BEGIN

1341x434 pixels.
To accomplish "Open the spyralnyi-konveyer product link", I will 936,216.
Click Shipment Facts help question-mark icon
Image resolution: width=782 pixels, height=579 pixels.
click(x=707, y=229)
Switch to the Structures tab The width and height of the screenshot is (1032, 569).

END

Make an exact copy of every entry.

1341x434 pixels.
To accomplish "Open the spyralnyi-konveyer product link", I will 936,216.
Click Shipment Facts help question-mark icon
Image resolution: width=782 pixels, height=579 pixels.
click(x=707, y=229)
Switch to the Structures tab The width and height of the screenshot is (1032, 569).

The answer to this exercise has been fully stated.